Para medir la gravedad de mis ronquidos y de la apnea, me he descargado una aplicación móvil que graba una pista constante de audio durante toda la noche y luego presenta un gráfico minuto a minuto de la salud respiratoria cada mañana. Una cámara de seguridad con visión nocturna situada justo encima de mi cama monitoriza todos mis movimientos.

Tanto la inflamación de la garganta como los pólipos contribuyen a que se ronque y a que se hagan apneas. La obstrucción nasal también provoca ese atragantamiento nocturno,pero nadie sabe con qué velocidad ocurre el daño o lo grave que podría llegar a ser. Hasta ahora, nadie lo había analizado.
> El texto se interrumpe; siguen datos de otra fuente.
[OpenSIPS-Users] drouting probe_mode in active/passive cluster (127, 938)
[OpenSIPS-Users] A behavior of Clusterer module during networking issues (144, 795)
La noche anterior, en mi primera vuelta de sueño con obstrucción nasal autoinfligida, mis ronquidos aumentaron un 1.300 %, hasta los setenta y cinco minutos a lo largo de toda la noche. Las cifras de Olsson fueron aún peores. Él pasó de cero a cuatro horas y diez minutos. Yo también sufrí un aumento por cuatro de las apneas. Todo esto en tan solo veinticuatro horas.

Ahora, tumbado aquí de nuevo, da igual lo mucho que intente relajarme y someterme al experimento, me supone un desafío. Cada 3,3 segundos me entra por la boca aire sin filtrar, sin humedecer y sin calentar: me seca la lengua, me irrita la garganta y me fastidia los pulmones. Y todavía me quedan 175.000 respiraciones.